Dynamic diffraction gratings are gratings where some of their optical or geometrical properties can be actively controlled in order to provide phase shifts to an incoming light beam. Here the scope is restricted to reflection gratings fabricated by MEMS processes and such a component is called a PMDG (programmable micro diffraction grating).

2.

PROGRAMMABLE MICRO DIFFRACTION GRATINGS

Commercially successful PMDG components include the Grating Light Valve [1] and the Polychromator [2]. Other PMDG designs are described in papers about the MEMS compound grating (MCG) [3], grating electromechanical system (GEMS) [4], grating light modulator (GLM) [5], piezoelectric tunable grating [6] and the pitch tunable variable blaze grating [7]. In terms of technology readiness for space applications, the Polychromator has the highest maturity as a spectrometer based on this PMDG technology will fly on the NASA LCROSS mission. The Polychromator consists of a linear array of reflecting elements. The width of the elements is typically 1..10xλ in order to obtain large enough diffraction angles. The length of the elements is restricted by manufacturing considerations and surface flatness tolerances. Lengths of up to 10 mm have been demonstrated. The elements are displaced by electrostatic actuation. Depending on the required phase shift for the application the maximum displacement is either λ/4 or λ/2. The elements can be controlled either individually or grouped in pixels (with 6 to 10 elements), where every second element is static and every second element of the pixel moves in concert. PMDGs with up to 6000 elements (1000 pixels) [1] or 1000 individually controlled elements have been demonstrated [8]. The control electronics is a significant part of the whole PMDG system.

3.

PMDG FUNCTIONS

PMDGs can be used for programmable angular dispersion or for spatiotemporal light modulation.

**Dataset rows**
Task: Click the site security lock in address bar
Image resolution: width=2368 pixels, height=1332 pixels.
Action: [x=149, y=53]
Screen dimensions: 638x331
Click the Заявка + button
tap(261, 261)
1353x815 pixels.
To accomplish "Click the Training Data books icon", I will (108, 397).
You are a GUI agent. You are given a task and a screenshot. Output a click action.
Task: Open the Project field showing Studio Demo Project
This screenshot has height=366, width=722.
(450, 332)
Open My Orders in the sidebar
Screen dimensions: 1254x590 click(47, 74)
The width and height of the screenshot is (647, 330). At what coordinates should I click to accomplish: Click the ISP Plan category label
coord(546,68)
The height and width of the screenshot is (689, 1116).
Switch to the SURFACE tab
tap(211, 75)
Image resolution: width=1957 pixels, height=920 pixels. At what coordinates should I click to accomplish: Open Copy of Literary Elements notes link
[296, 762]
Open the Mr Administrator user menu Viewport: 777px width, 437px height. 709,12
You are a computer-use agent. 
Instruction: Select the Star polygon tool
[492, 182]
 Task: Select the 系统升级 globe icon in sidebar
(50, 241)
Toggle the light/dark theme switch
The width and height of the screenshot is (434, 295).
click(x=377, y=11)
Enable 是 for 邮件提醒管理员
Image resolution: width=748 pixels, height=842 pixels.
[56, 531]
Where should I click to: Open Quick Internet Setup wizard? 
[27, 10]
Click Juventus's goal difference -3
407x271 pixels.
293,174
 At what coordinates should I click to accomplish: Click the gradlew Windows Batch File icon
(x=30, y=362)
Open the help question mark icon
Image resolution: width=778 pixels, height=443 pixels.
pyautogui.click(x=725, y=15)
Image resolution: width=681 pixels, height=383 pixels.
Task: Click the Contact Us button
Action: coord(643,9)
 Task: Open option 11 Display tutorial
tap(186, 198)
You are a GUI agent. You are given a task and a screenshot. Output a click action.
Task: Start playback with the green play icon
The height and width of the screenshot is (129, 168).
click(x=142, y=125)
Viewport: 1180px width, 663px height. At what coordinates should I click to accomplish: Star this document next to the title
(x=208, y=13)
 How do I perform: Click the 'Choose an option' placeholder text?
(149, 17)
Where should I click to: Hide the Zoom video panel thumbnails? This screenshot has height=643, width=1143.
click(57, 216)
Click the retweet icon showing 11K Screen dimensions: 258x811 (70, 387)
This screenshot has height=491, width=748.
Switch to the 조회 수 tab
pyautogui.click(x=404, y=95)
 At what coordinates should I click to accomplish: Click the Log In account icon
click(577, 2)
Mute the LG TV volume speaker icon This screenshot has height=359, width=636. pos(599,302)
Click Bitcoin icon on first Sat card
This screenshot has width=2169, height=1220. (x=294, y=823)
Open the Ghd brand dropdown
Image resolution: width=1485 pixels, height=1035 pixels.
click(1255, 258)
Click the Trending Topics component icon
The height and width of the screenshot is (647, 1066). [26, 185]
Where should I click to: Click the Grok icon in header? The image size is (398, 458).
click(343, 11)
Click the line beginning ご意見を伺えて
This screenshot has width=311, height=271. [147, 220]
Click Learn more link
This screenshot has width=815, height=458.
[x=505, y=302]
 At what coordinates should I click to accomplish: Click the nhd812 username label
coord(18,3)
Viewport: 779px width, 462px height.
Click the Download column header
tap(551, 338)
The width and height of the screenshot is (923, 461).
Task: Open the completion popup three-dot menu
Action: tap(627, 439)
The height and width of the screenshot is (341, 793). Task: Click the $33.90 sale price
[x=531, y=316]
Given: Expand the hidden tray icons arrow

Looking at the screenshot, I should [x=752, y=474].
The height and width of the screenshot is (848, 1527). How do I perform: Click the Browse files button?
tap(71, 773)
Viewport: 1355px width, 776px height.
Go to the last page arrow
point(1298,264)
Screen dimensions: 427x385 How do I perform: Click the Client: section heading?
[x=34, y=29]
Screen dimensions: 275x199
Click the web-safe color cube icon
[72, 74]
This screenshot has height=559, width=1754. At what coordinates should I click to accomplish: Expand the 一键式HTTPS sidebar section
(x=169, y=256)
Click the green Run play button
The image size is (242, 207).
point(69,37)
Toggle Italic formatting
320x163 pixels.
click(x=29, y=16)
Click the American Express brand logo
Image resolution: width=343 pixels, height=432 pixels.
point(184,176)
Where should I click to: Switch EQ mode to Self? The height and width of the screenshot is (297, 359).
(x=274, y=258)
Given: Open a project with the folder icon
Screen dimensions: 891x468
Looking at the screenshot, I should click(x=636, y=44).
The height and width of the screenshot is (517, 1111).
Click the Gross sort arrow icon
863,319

**OBJECTIVE 1**
Return, word for word, the part of the diffraction grating passage starting at "Dynamic diffraction gratings" and ending at "micro diffraction grating).".
**OBJECTIVE 2**
Take the passage on programmable micro diffraction gratings further, picking up after its last sentence.
These rows have no connection to the passage on diffraction gratings.

**WRITTEN ANSWER 1**
Dynamic diffraction gratings are gratings where some of their optical or geometrical properties can be actively controlled in order to provide phase shifts to an incoming light beam. Here the scope is restricted to reflection gratings fabricated by MEMS processes and such a component is called a PMDG (programmable micro diffraction grating).

**WRITTEN ANSWER 2**
There are PMDG designs where the grating pitch can be continuously changed up to 10 % [7]. With the discrete element PMDG design programmable rectangular or triangular grating profiles could be created. With such a component switchable configurations could be made to conventional grating spectrometers. Simulations for a reconfigurable binary grating is shown in Fig. 1 and for a staircase variable blaze grating in Fig. 2.

Fig. 1.

Simulation of diffraction efficiency η1 for a hypothetical reconfigurable PMDG consisting of 0.5 μm wide elements with different periods d and depths h.

00177_PSISDG10566_1056606_page_2_1.jpg

Fig. 2.

Diffraction efficiencies of the order m=-1 for a staircase PMDG approximating the ideal blazed profile with Q levels and an ideal blazed profile.

00177_PSISDG10566_1056606_page_3_1.jpg

The groove depths are chosen to optimize the first order diffraction efficiencies of wavelengths d/2. It follows from the grating equation that as the ratio between the period and the wavelength remains same, all central wavelengths of the shown bands are diffracted into the same angle. This means that the detector position can remain fixed when different spectral areas are chosen by changing the grating parameters. Moreover, since the angular dispersion decreases with the increasing period, the wider bands obtained for longer wavelengths will fit approximately into the same detector area.

The more useful function has so far been spatiotemporal light modulation with numerous applications in video projectors, printing systems and spectrometers. Considering space applications the spectrometer applications are relevant. There are two different approaches. When a collimated broadband beam of light is used the PMDG can be used as a diffractive filter performing a programmable spectral modulation. The same end result is obtained by using a dispersed focused beam on the PMDG. With this function correlation spectrometers [8] and Hadamard transform spectrometers [2] can be implemented.

Compared with other spatial light modulators (SLM) such as liquid crystal displays (LCD) and micro mirror arrays, PMDGs can operate in the IR domain, have a fast response and provide direct analogous control of the modulation. A drawback of the PMDGs is the dispersion caused by the grating structure, which restricts the cone angles of the incoming beam and produces straylight in higher diffraction orders.

4.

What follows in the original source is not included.